ServerSocket & Socket Introduction Tutorial

The ServerSocket and Socket class work hand-in-hand for providing communication links over TCP/IP networks. In order to follow along with this tutorial you will need just a basic understanding of how networks work. The best example of a TCP/IP network is the Internet. Let's talk about this website - JavacJava.com - for a moment. I have a virtual server from Amazon Web Services (AWS) running Windows Server 2012 R2. That server is assigned to a public static IP address of 52.24.233.53, which AWS provides to me. It is running Internet Information Services (IIS) which listens for incoming connections on port 80. Generally speaking, there are a maximum of 65,535 ports available to listen for incoming connections - although many of those are reserved by the OS for various things. On the other end of connection is your computer - your computer is connected to the Internet via a service provider that provided you with a gateway (hardware) that gets assigned a public IP address when it connects to their network. When you connect your computer to the gateway via a network cable or wirelessly, your computer gets a local IP address. When you open up your browser and browse to www.JavacJava.com, a connection request is made to my server at 52.24.233.53 over port 80.

ServerSocket and Socket

Both classes implement AutoClosable so we can use the try-with-resources type exception handling. I am going to create server program that listens for incoming requests over TCP port 4141. To keep things simple the server will simply respond to connection requests with a Hello message. Let's get started...
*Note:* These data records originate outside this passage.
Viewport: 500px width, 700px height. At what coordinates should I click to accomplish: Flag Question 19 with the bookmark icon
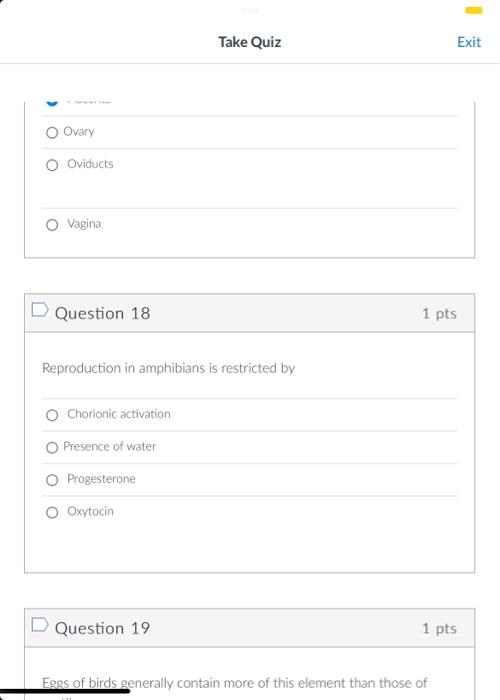pyautogui.click(x=40, y=625)
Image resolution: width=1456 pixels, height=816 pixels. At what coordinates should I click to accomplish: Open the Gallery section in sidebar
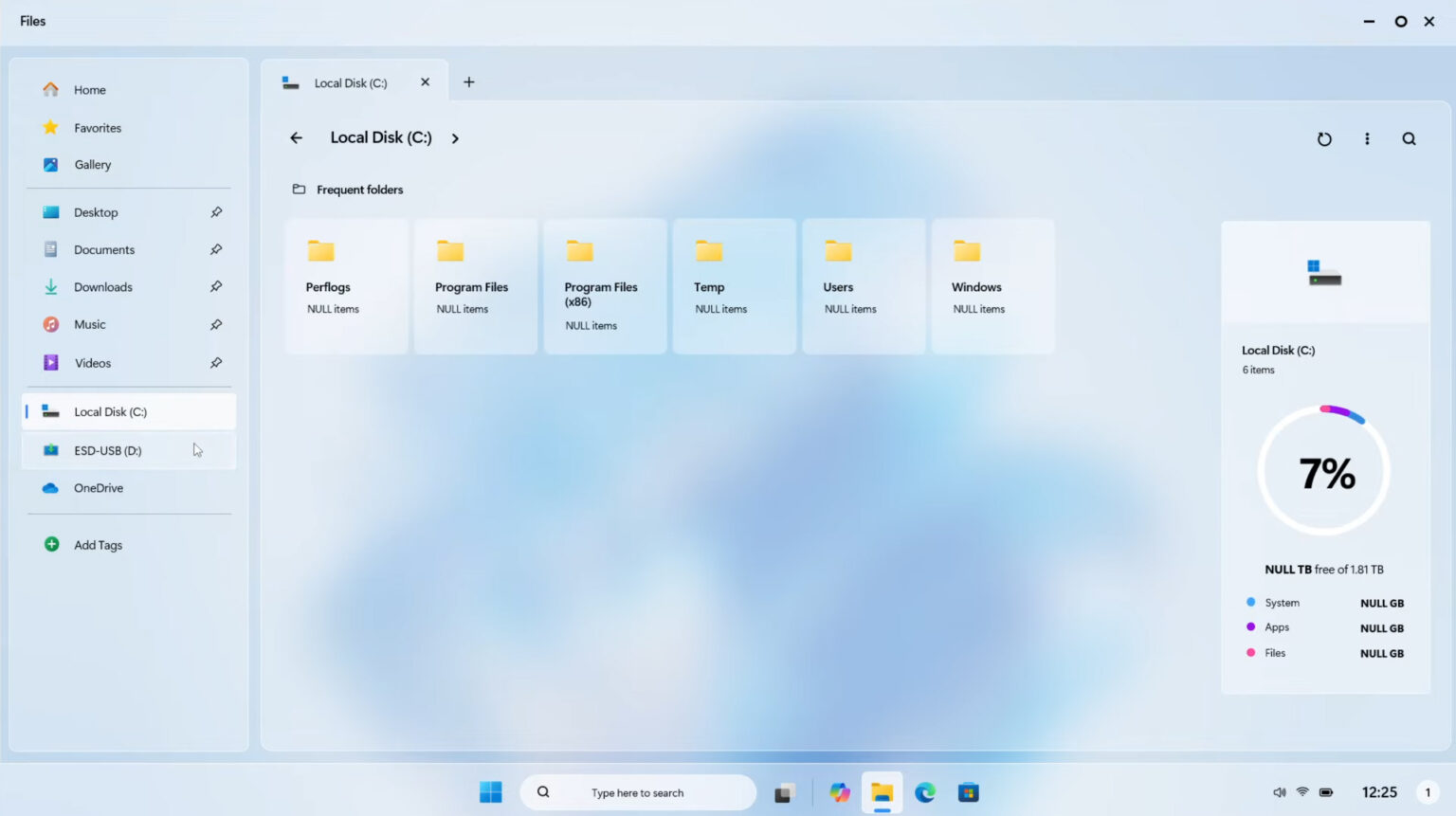[92, 164]
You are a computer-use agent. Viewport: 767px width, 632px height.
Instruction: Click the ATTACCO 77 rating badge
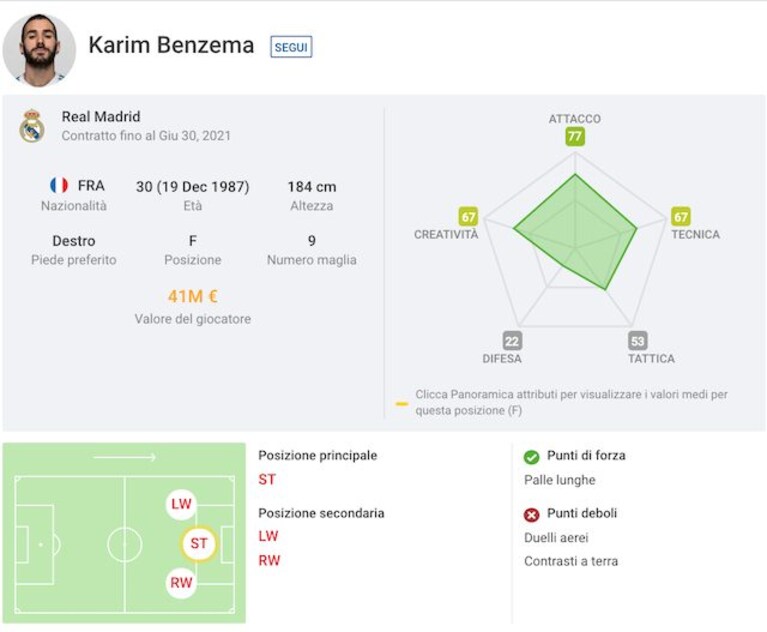575,136
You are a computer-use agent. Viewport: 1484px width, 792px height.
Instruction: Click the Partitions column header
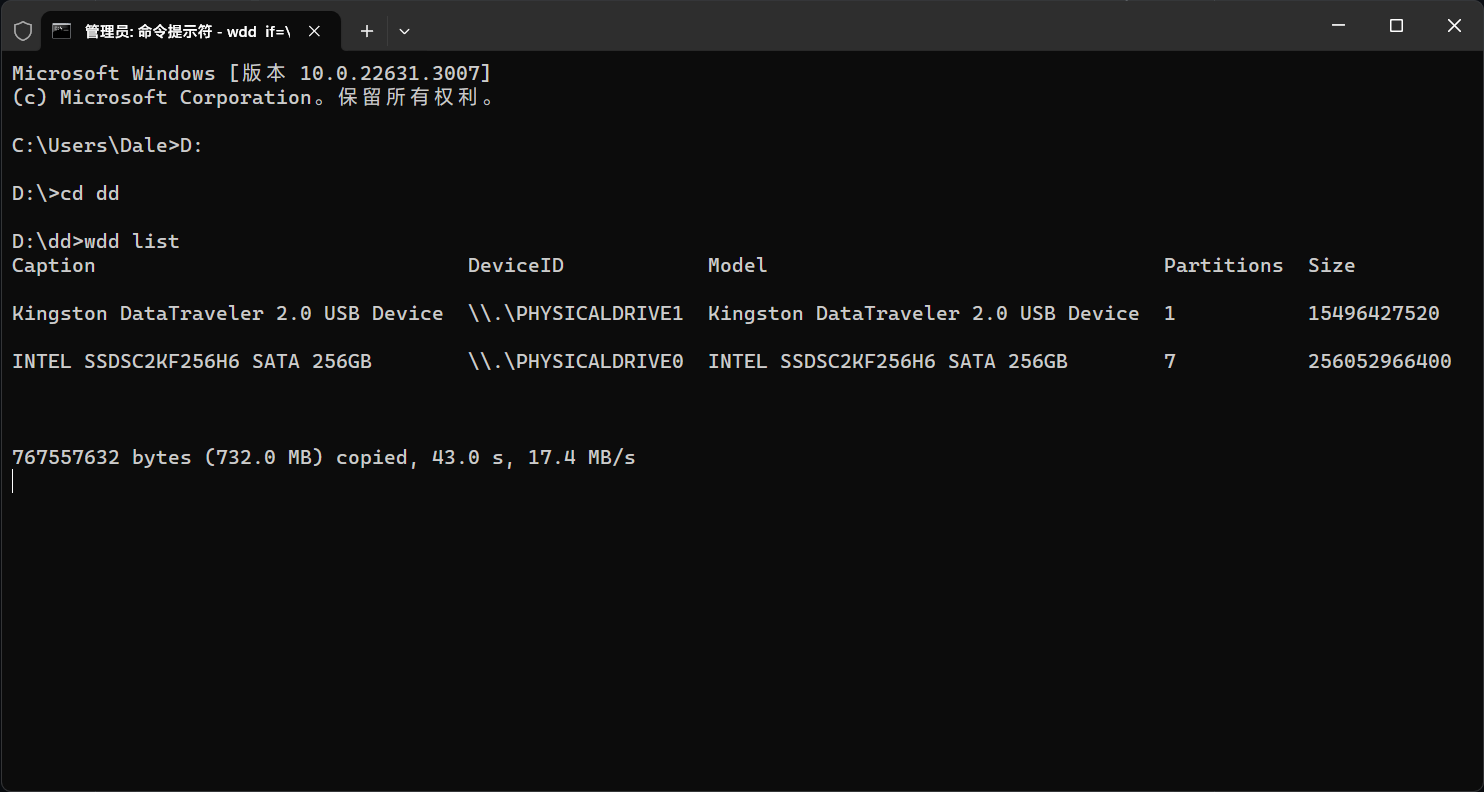(x=1223, y=265)
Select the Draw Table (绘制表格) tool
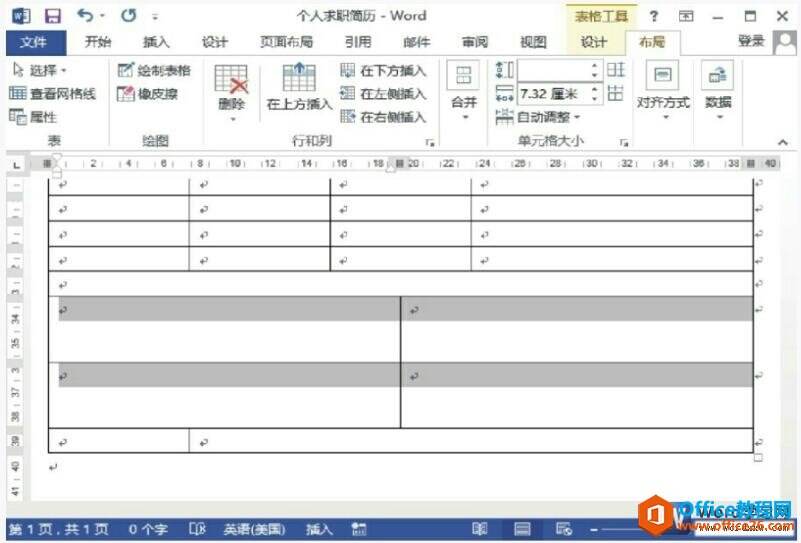Image resolution: width=801 pixels, height=543 pixels. [154, 70]
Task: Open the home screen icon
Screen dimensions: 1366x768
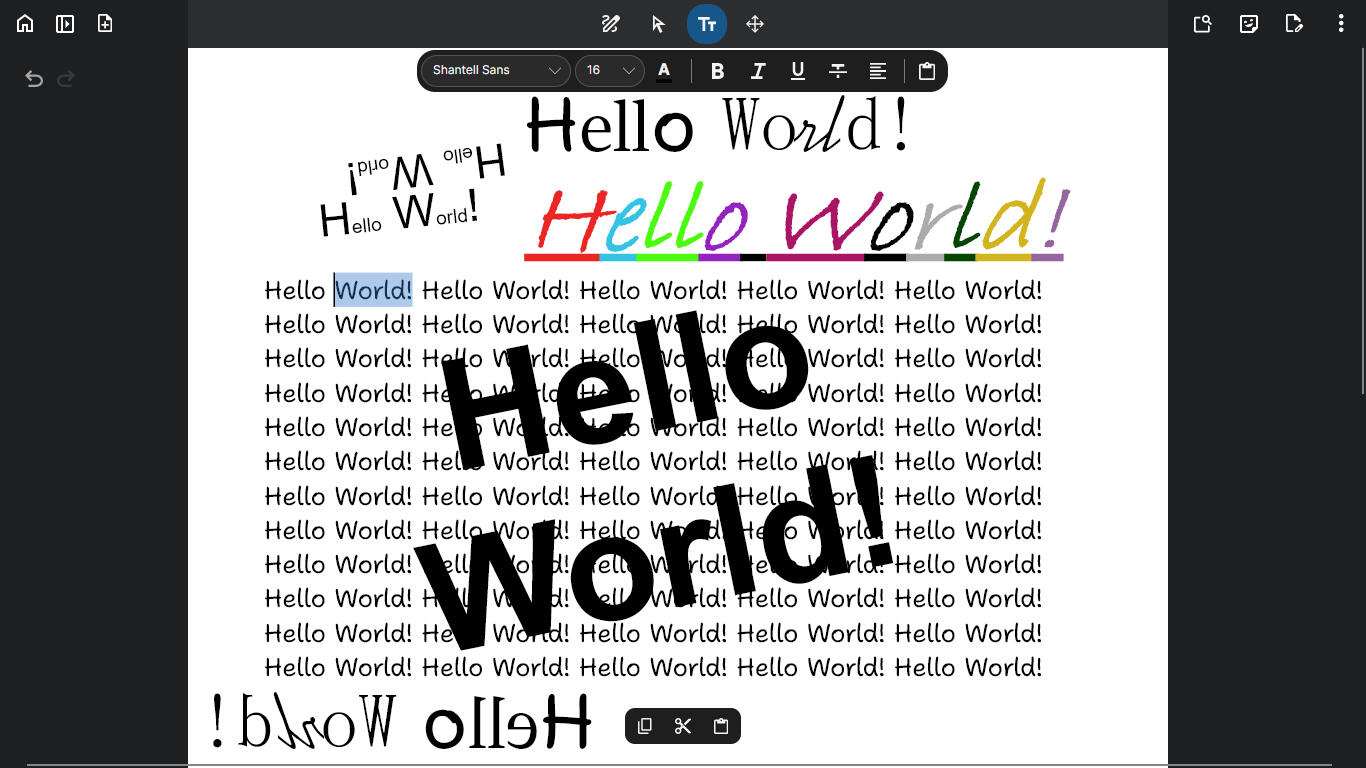Action: coord(25,24)
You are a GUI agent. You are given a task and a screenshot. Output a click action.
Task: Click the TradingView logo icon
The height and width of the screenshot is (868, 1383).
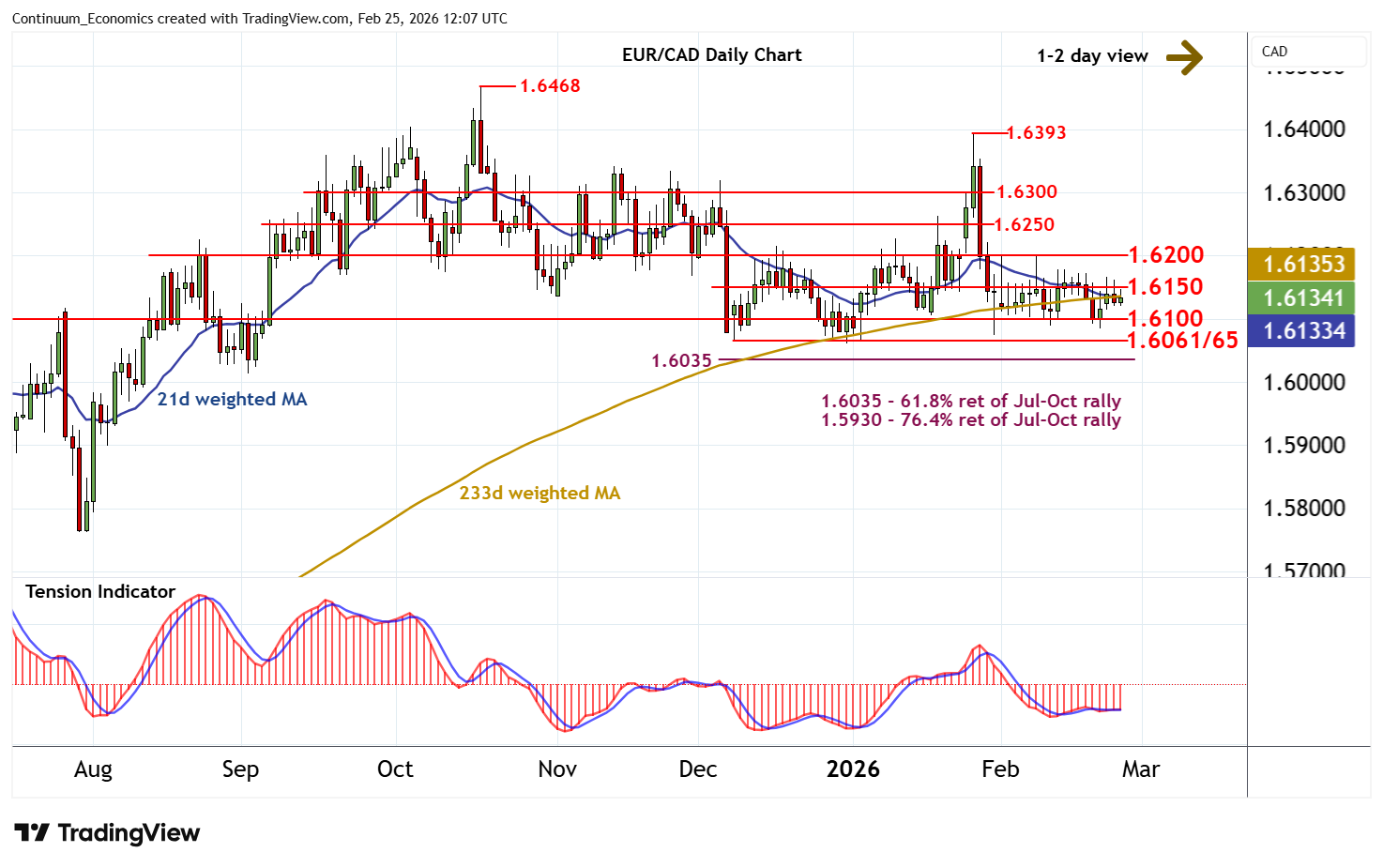click(32, 833)
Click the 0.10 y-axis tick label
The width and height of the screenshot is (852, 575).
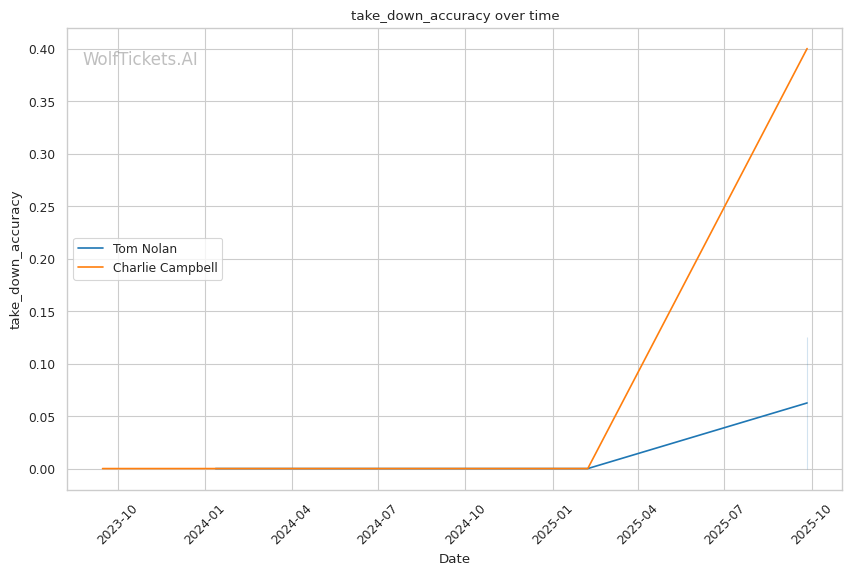tap(42, 364)
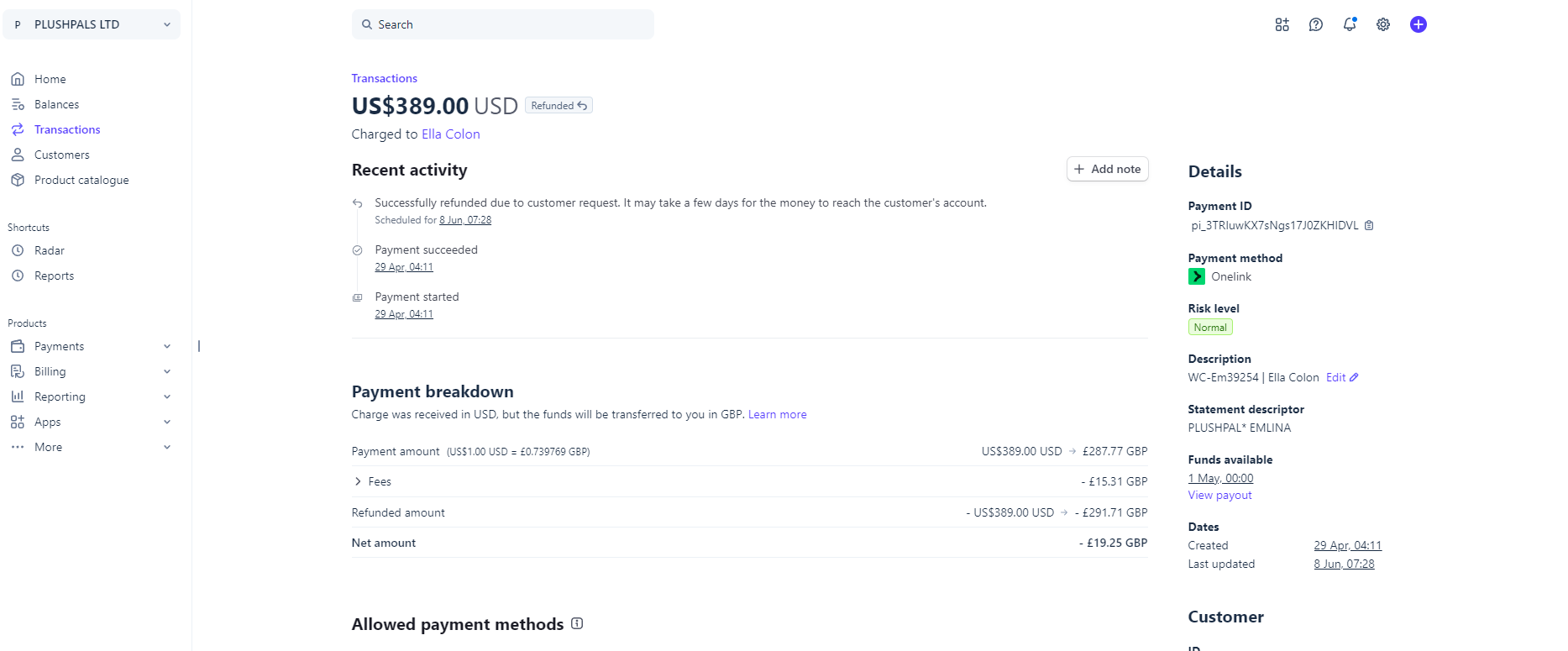
Task: Open the PLUSHPALS LTD account switcher
Action: 92,24
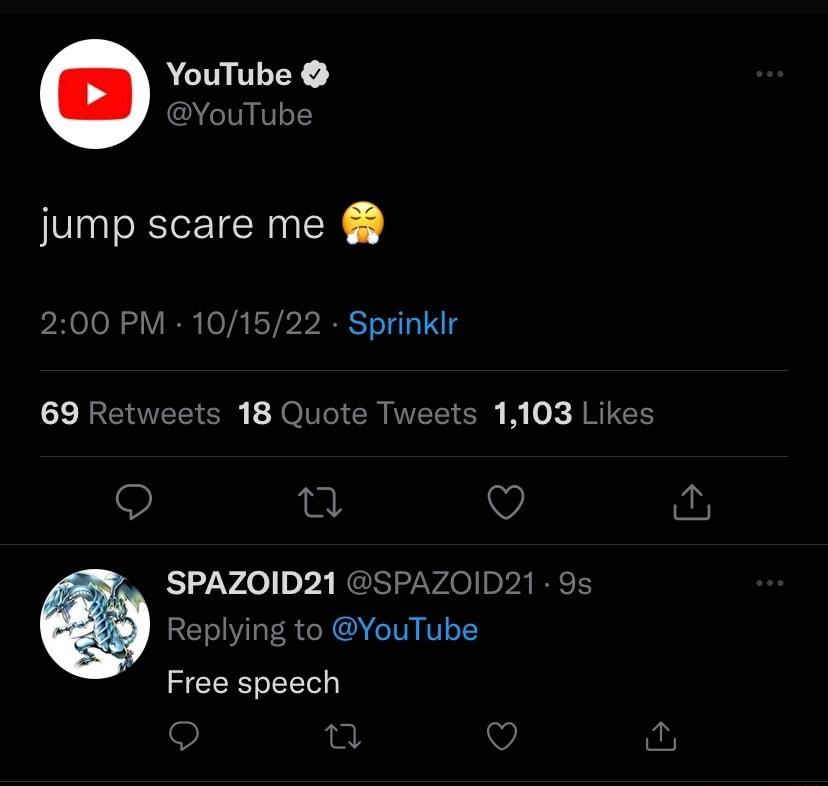Reply to SPAZOID21's comment
The width and height of the screenshot is (828, 786).
(184, 736)
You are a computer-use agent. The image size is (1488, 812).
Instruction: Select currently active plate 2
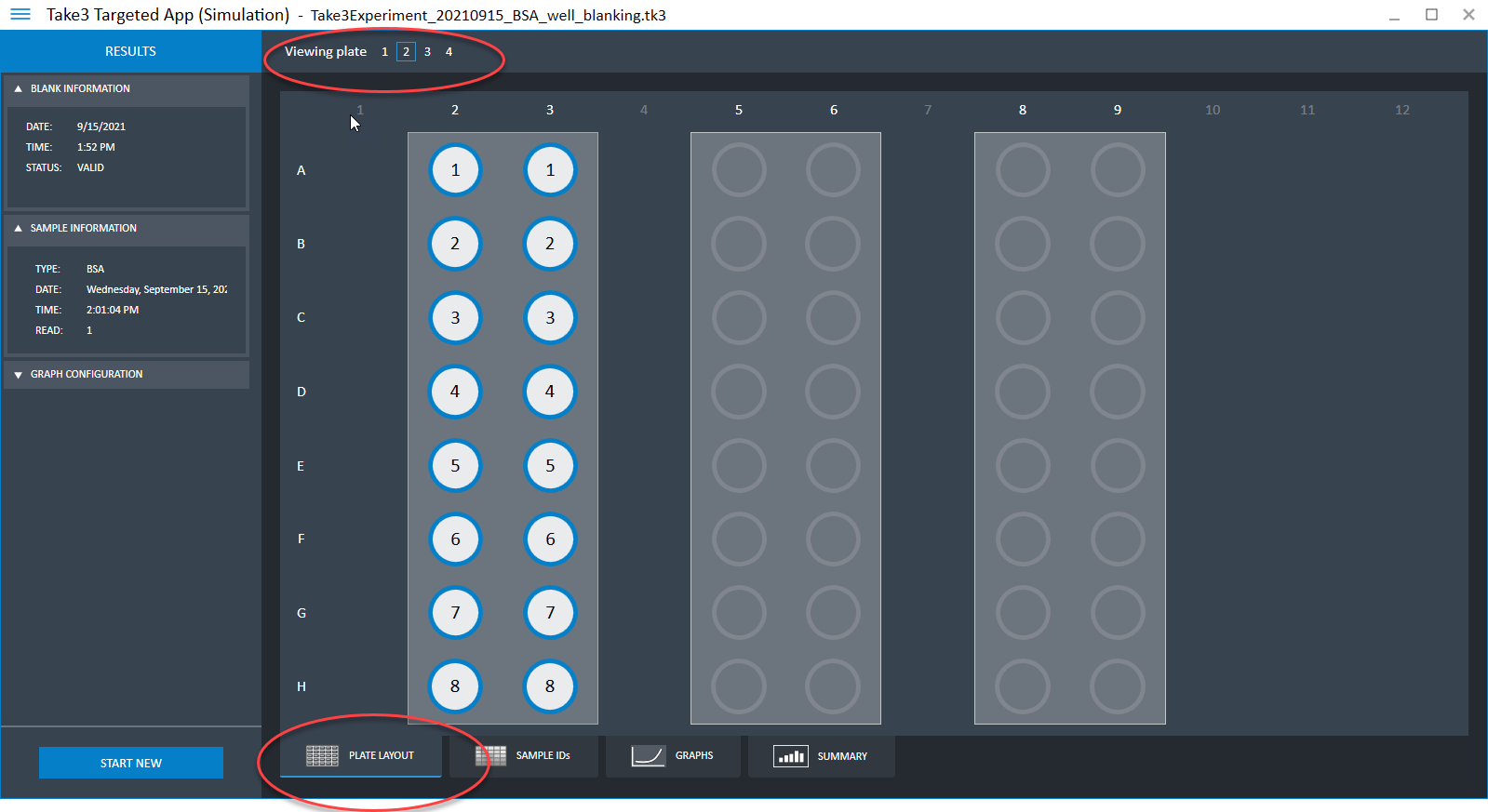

Open the command prompt (CMD - see the Getting Started ) and type in the following commands.

C:\Windows\System32>cd \
C:\>md Java
C:\>cd Java
C:\Java>
C:\Java>md Sockets
C:\Java>cd Sockets
C:\Java\Sockets>Notepad Server.java

Copy and Paste, or type the following code into Notepad and be sure to save the file when you are done.


import java.io.*;
import java.net.*;

public class Server {
    public static void main(String[] args) {
        System.out.println("Listening on port 4141, CRTL-C to stop");
        try(ServerSocket serverSocket = new ServerSocket(4141)) {
            while (true) {
                Socket socket = serverSocket.accept();
                System.out.println("Got a connection!");
                try (PrintWriter out = new PrintWriter(socket.getOutputStream(), true)) {  // true is auto flush
                    out.println("Hello from the server socket.");
                }
            }
        } catch (IOException e) {
            e.printStackTrace();	
        }
    }
}

Now switch back to the command prompt (CMD) and type in javac Sockets.java and press Enter.
Now type in java Sockets and press Enter.


C:\Java\Sockets>javac Server.java
C:\Java\Sockets>java Server

Type in the following commands into a new dos prompt on the Java\Sockets folder.


C:\Java\Sockets>Notepad Client.java

Copy and Paste, or type the following code into Notepad and be sure to save the file when you are done.


import java.io.*;
import java.net.*;

class Client {
    public static void main(String[] args) {
        try (Socket s = new Socket(InetAddress.getByName("10.0.0.183"), 4141)) { // change the IP address to your server's ip address
            BufferedReader input = new BufferedReader(new InputStreamReader(s.getInputStream()));
            System.out.println(input.readLine());
        } catch (IOException e) {
            e.printStackTrace();
        }
    }
}

Now switch back to the command prompt (CMD) and type in javac Sockets.java and press Enter.
Now type in java Sockets and press Enter.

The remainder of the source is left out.